## START

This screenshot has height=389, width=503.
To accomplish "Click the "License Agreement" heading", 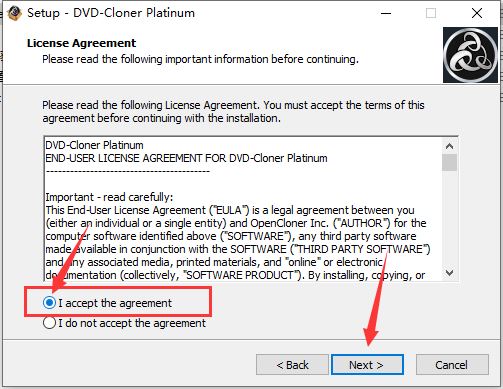I will pos(81,43).
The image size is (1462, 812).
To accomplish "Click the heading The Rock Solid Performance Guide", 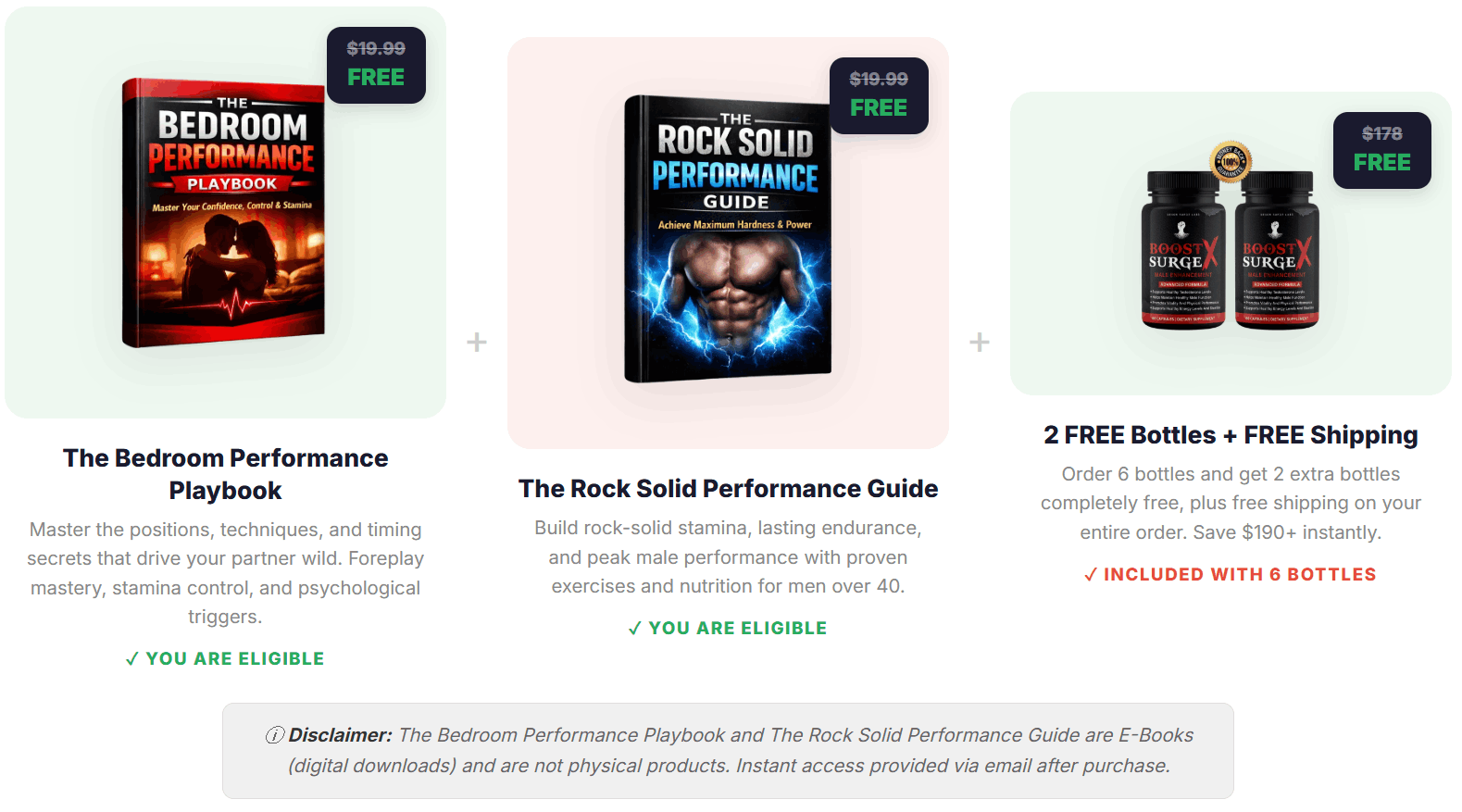I will click(728, 489).
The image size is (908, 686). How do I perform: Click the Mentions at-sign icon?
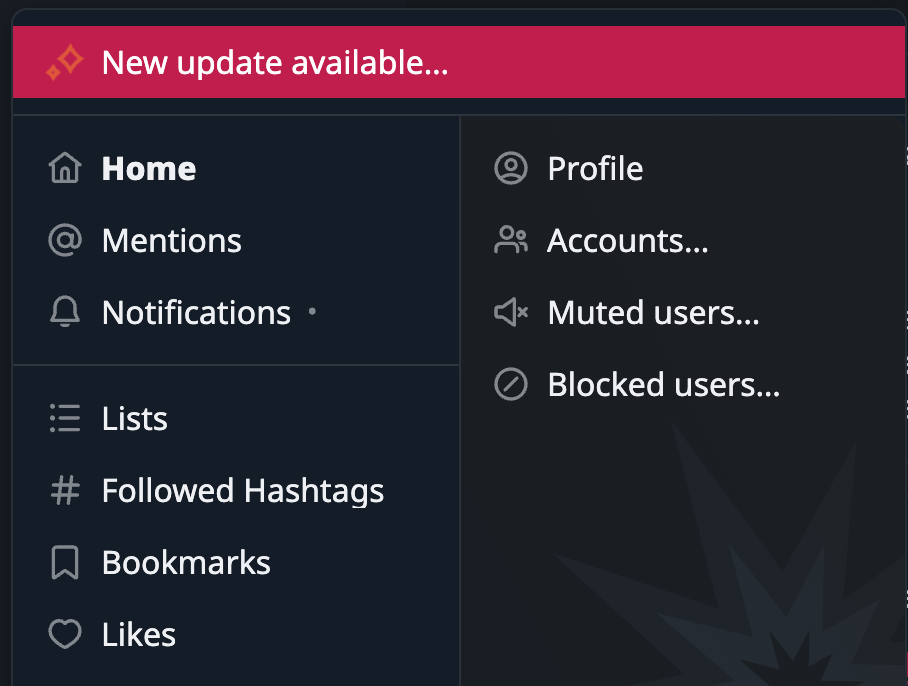(65, 240)
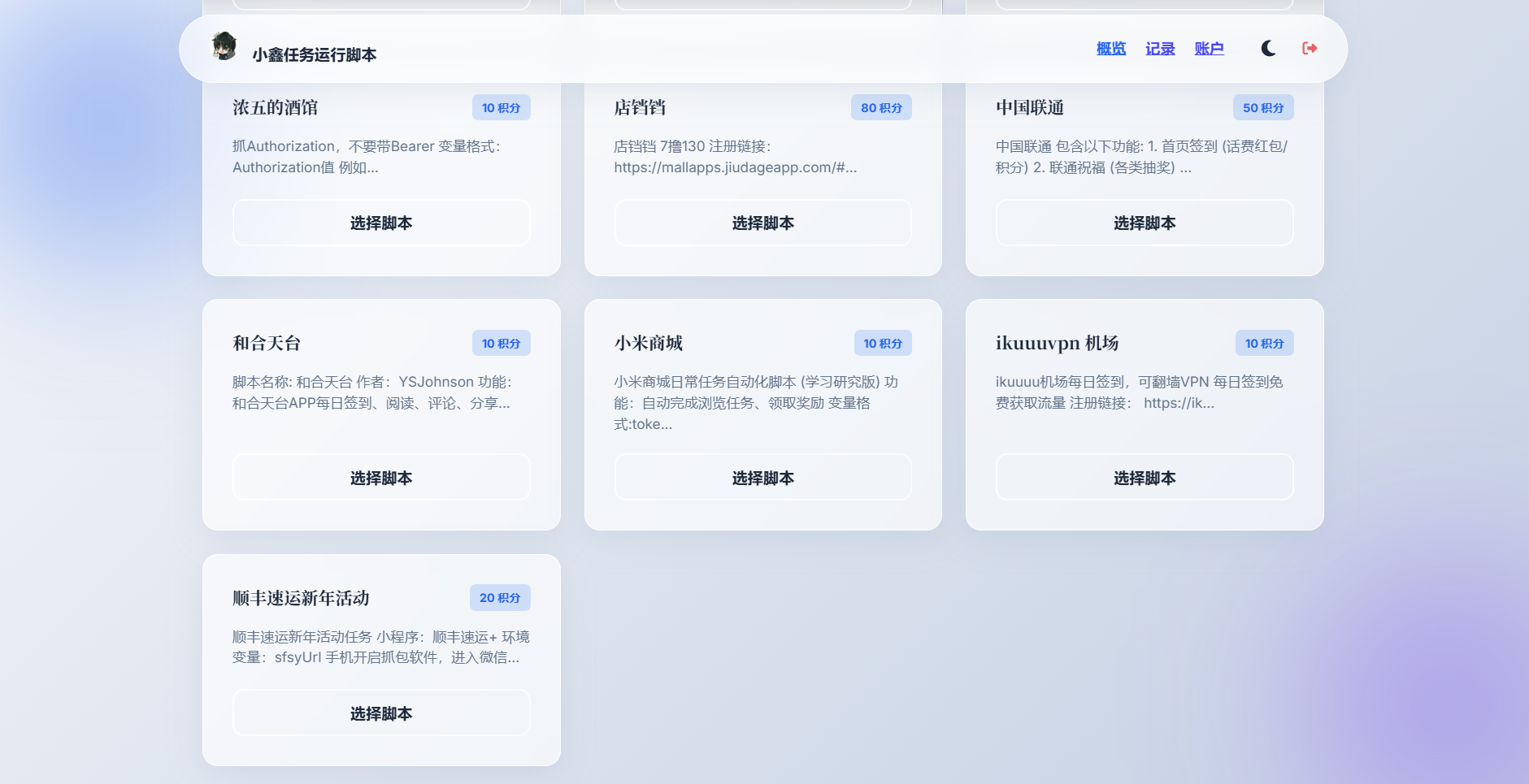Image resolution: width=1529 pixels, height=784 pixels.
Task: Click 选择脚本 on the 店铛铛 card
Action: click(x=762, y=223)
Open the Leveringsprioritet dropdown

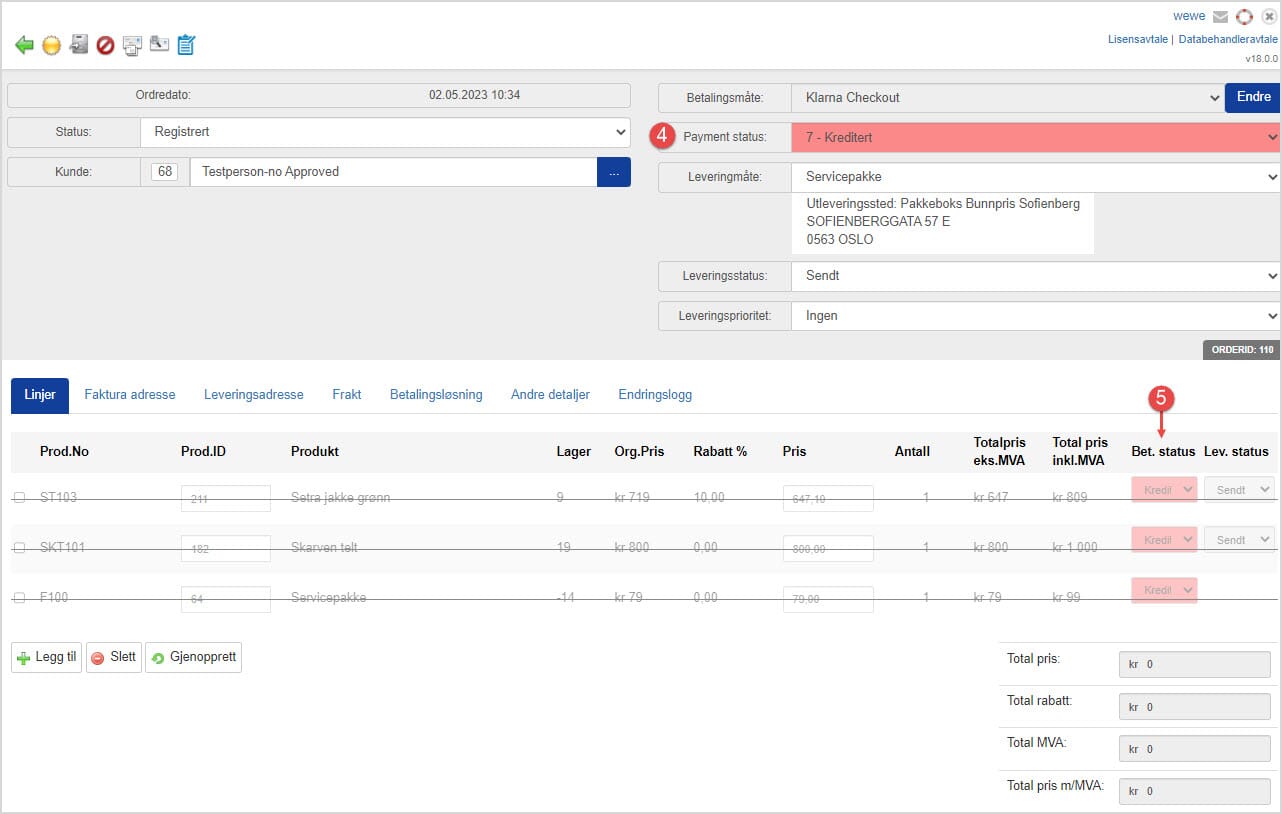point(1034,316)
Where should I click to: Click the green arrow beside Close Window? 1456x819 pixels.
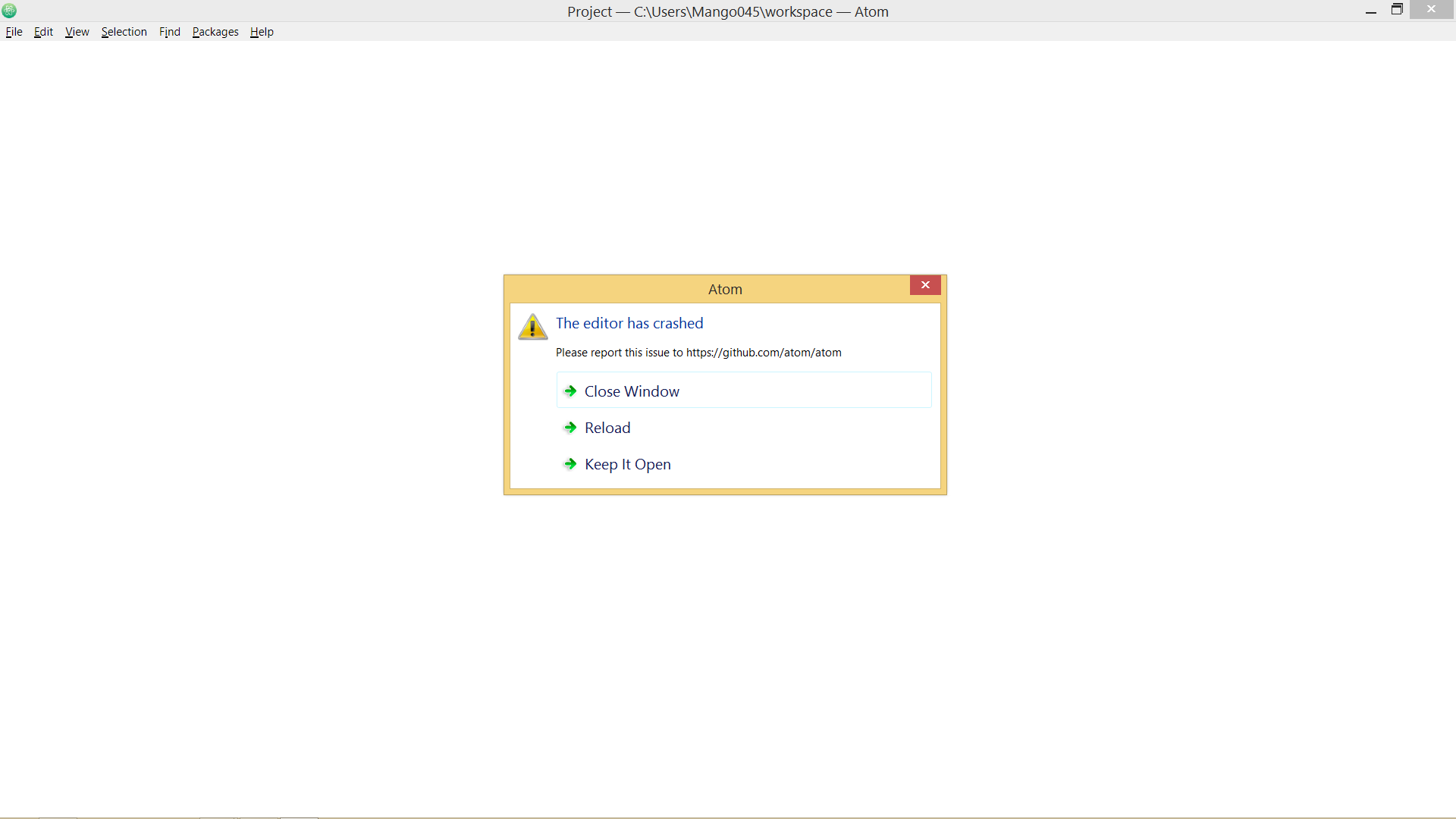pos(570,391)
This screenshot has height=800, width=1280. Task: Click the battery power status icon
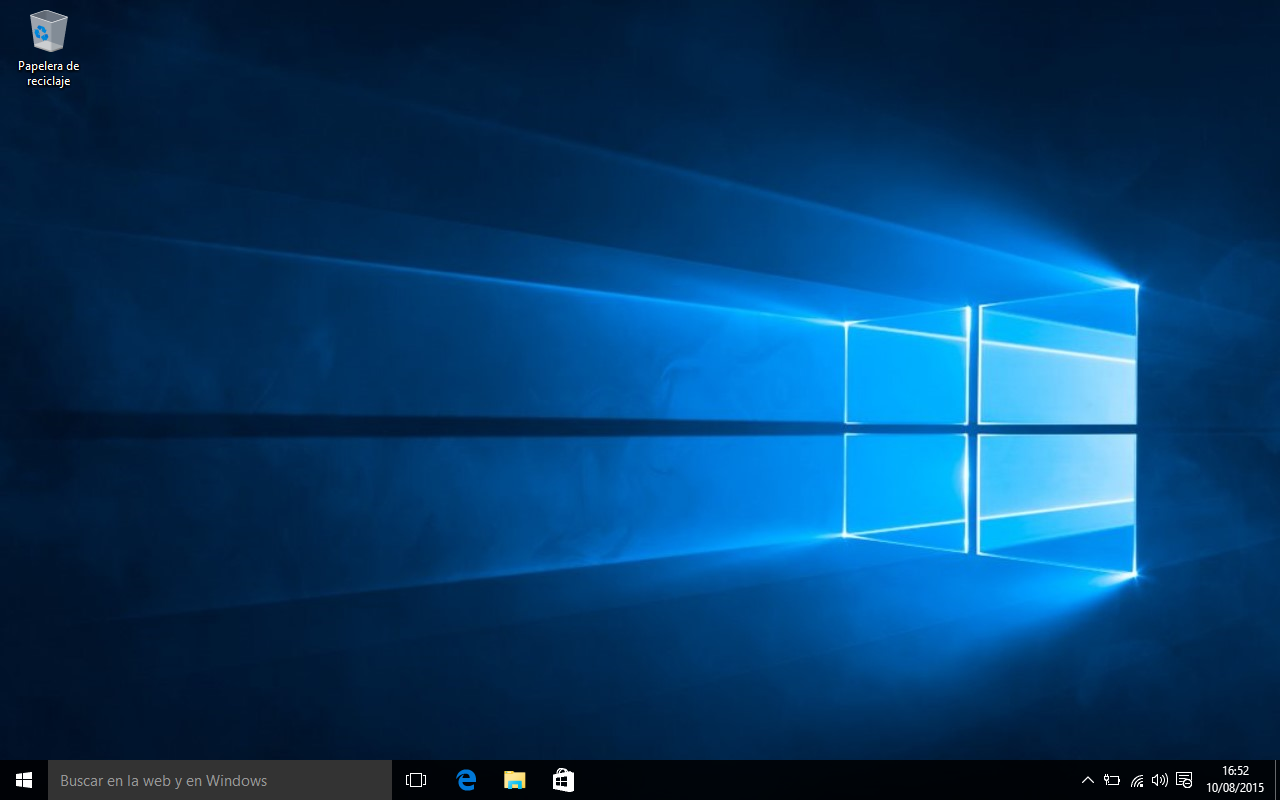(1112, 780)
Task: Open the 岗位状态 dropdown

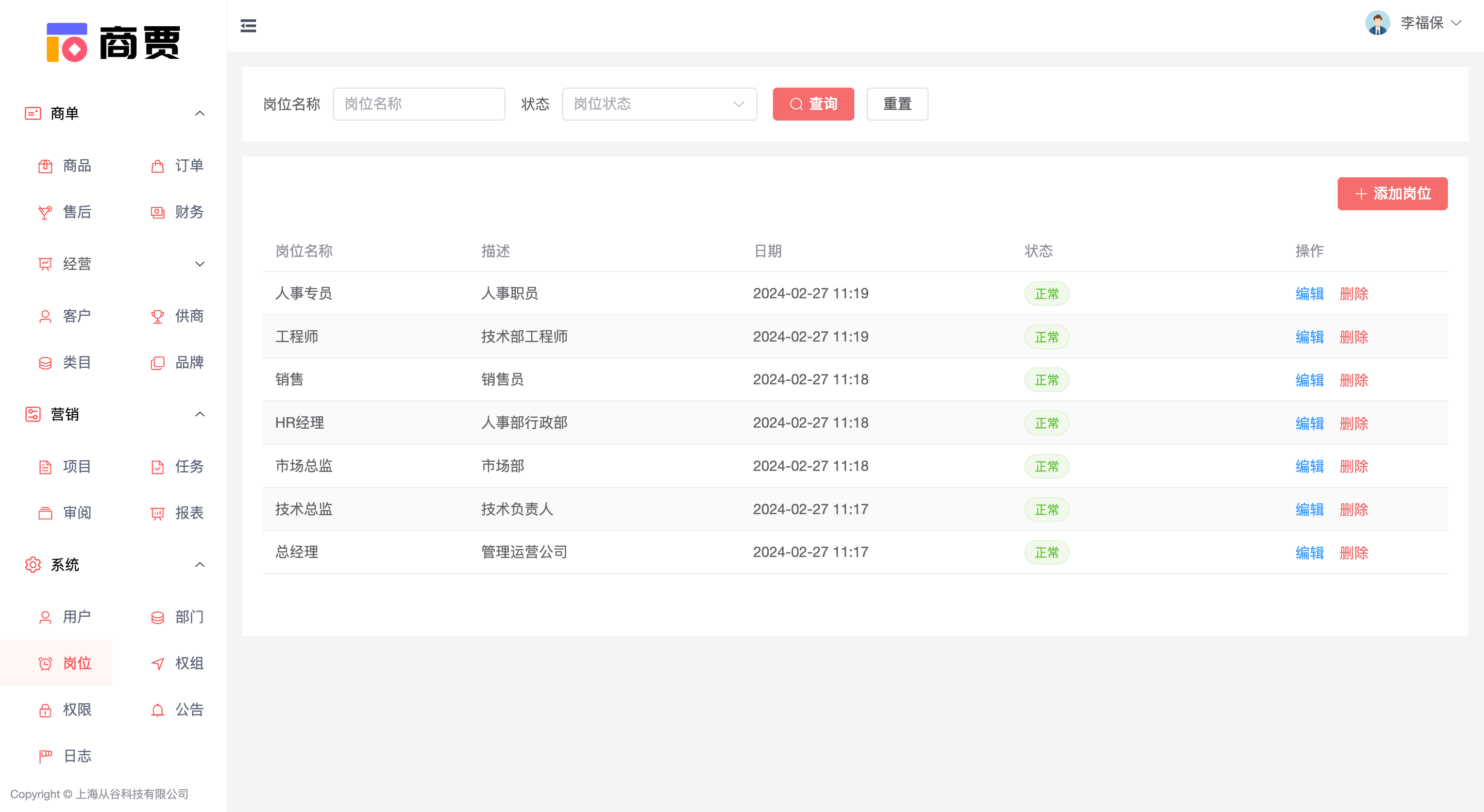Action: (x=659, y=104)
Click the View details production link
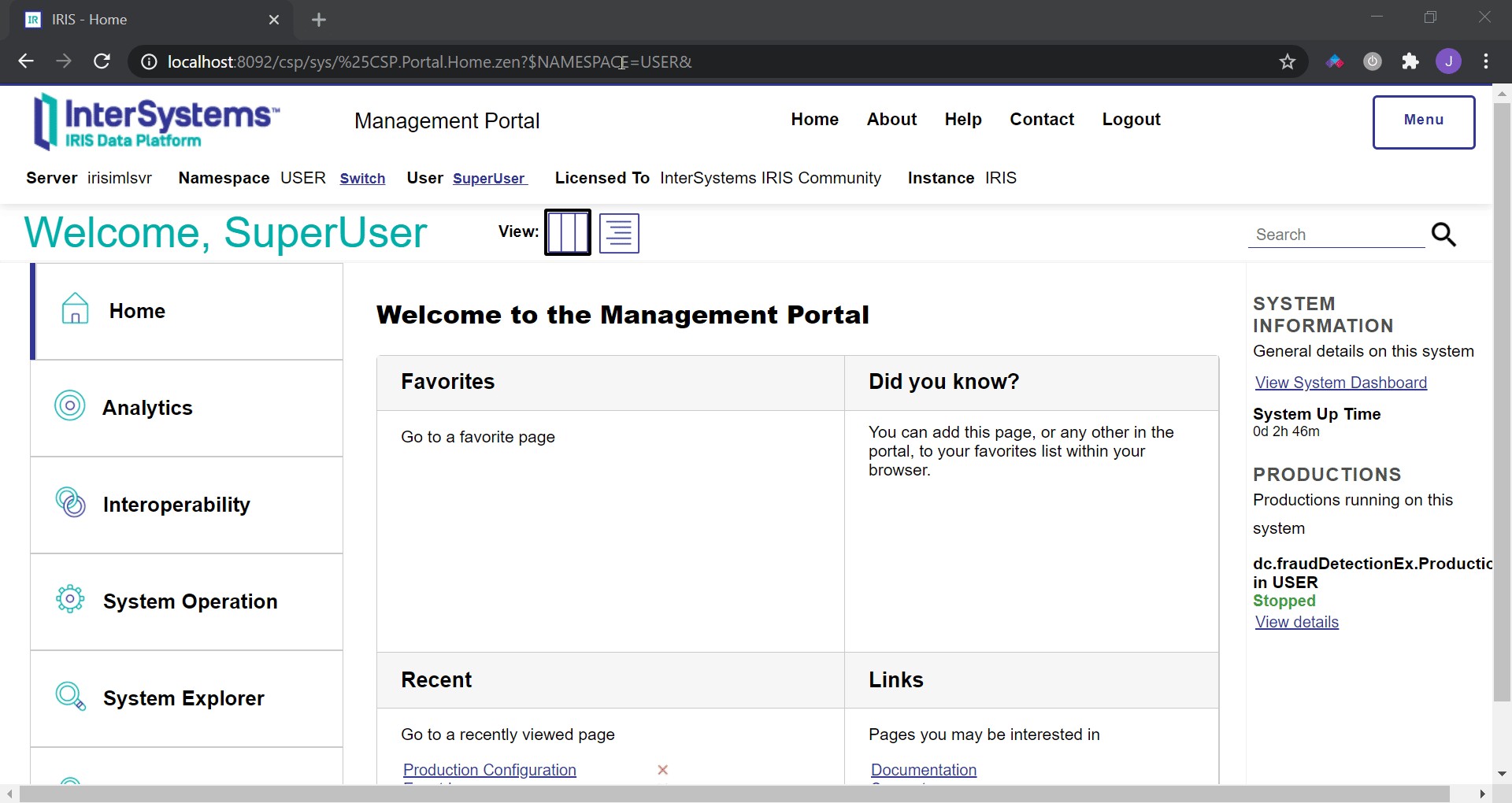Viewport: 1512px width, 803px height. 1296,622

## END

Task statement
Copy out the rows word for word, everything from the line containing "The image size is (908, 686)." down to the line containing "point(1034,316)", both included, and leave the pictures out of your answer.

Response to the task
The image size is (908, 686). How do I perform: Click the Mentions at-sign icon?
(65, 240)
Image resolution: width=1529 pixels, height=784 pixels.
Task: Click 选择脚本 on the 店铛铛 card
Action: click(x=762, y=223)
Open the Leveringsprioritet dropdown

point(1034,316)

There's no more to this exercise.